Tuesday 16 January 2018

Martin Breheny: RTE owe Davy an apology

Martin Breheny

Martin Breheny

SHOCK, horror, disgust. Public sensitivities were, apparently, so grievously wounded by a GAA manager displaying emotion on the sideline during a tight, tense championship game that RTE investigators felt compelled to act.

Hell, he had even used bad language, an offence so rare in our lovely land that the Moral Mammies of Montrose wept on behalf of a scandalised nation.

But, bravely shouldering the huge burden of responsibility associated with being the national broadcaster, they dried their tears and instructed 'The Sunday Game' to 'investigate' (RTE's word) the urgent case of Davy Fitzgerald and the few choice words he uttered during the Waterford-Clare game in Thurles on Sunday.

They had no choice, you see. The tweeting classes had demanded the investigation and, editorial judgment being what it is nowadays, there's no banality inane enough to be ignored, no half-witted gossip daft enough to be zapped.

According to the 'The Sunday Game', people were unhappy with a few colourful words uttered by Fitzgerald, in which case it might have been deemed imprudent to further ruffle delicate feathers before they retired for the night but, hey, hard-nosed investigators don't flinch.

So RTE played the clip again, just in case it hadn't registered fully with the afternoon audience during the live screening. Besides, new viewers were now tuned in and they had to be fully informed of what Fitzgerald had said but only after the Moral Mammies of Montrose had bleeped out the offending words. Public service obligations and all that!

Presenter Des Cahill looked uncomfortable fronting the 'investigation' and panellist Liam Sheedy quickly weighed in to point out that most managers have their moments on the sideline. He also mentioned the massive contribution Davy Fitz makes to hurling.

"There are a huge amount of pluses about what he brings to the game," said Sheedy supportively.

Co-panellist Eddie Brennan looked as if he was about to explode into laughter at any moment, presumably at the notion that something as irrelevant as a manager uttering a few frothy words was up for 'investigation.'


It might all appear pretty harmless but, in reality, it's not.

For 'The Sunday Game' to hype up a minor incident, using Twitter-trash as a justifying reason, is not only editorially indefensible, it's also unfair. And while Sheedy and Brennan brought their street-savvy balance to proceedings, the damage had been done.
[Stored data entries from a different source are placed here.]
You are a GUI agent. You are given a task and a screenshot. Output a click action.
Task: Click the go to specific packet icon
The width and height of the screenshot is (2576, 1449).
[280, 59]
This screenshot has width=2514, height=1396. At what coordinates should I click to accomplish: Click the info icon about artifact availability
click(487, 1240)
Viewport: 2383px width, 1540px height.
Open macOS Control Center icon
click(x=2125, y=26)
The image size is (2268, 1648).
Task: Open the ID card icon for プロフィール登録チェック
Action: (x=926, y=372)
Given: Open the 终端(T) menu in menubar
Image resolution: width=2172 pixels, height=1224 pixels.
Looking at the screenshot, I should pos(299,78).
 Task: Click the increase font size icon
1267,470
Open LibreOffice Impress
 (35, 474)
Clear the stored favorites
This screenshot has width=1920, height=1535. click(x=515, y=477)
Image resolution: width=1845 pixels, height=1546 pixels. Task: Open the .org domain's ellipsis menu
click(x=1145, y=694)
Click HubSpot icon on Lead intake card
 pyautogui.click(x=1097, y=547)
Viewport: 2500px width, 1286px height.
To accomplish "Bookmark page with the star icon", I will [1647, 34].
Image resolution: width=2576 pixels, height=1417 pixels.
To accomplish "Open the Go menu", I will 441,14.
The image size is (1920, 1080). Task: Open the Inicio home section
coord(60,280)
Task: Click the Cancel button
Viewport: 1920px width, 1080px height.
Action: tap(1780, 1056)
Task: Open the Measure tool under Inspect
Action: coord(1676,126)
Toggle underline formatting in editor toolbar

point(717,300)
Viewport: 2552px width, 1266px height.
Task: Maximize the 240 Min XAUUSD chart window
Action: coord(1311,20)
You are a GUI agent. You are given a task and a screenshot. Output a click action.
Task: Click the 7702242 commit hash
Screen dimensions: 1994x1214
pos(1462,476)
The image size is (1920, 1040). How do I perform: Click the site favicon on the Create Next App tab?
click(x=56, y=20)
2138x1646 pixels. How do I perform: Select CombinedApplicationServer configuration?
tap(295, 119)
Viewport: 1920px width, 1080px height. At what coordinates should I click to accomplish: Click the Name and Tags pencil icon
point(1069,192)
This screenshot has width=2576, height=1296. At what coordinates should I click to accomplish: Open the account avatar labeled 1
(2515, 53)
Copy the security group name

In my view RTE owes Fitzgerald an apology. Was he the first manager in any televised sport to use choice language? Of course not. Yet, how often have RTE -- or other broadcasters either -- highlighted verbal indiscretions?

Does RTE have microphones stuck so close to Giovanni Trapattoni that they pick up his every word and return to them later? Do they eavesdrop on Declan Kidney? And, I suspect, they would be mighty careful about highlighting utterances from the likes of Brian Cody, Pat Gilroy, Jack O'Connor, Conor Counihan and various others.

No suggestion of bad language from any of them, but I suspect they wouldn't take too kindly to 'The Sunday Game' revisiting any comments made during a game.

Understandably so, because despite its high public profile, the sideline is actually quite a private place.

In case it's forgotten, Davy Fitzgerald is an amateur. His devotion to hurling is all-consuming, whether with county, club or college. From a media viewpoint, he's good to work with, always throwing out lively quotes and never trading in dull platitudes.

In return for that refreshingly honest approach, he was, in my view, shamelessly exploited by RTE while going about his business in the white heat of a championship game.

He was extremely dignified after Sunday's narrow defeat, passing off jibes from some Waterford players in a manner which showed that his affection for the county which gave him his first managerial break is real.

He didn't need to have a few minor verbal outbursts (for God's sake, they happen on every sideline every day) repeated, parsed and analysed on RTE several hours later.

It was cheap, shoddy television which reflected more on RTE's editorial judgment than on Fitzgerald.

It shouldn't have gone unnoticed in Croke Park either. At the very least, they should ask if different standards apply to the coverage of Gaelic Games than to other sports.

As for the Moral Mammies of Montrose, who do they think they're kidding?

Using Twitter-trash to suggest that the country was scandalised by a few throwaway remarks should be seen for what it is -- a cop-out.

And Davy Fitz?

The word 'no' might be first up next time he's asked for an interview by RTE.

Politely put, of course, in case it prompts a nosebleed all around Donnybrook.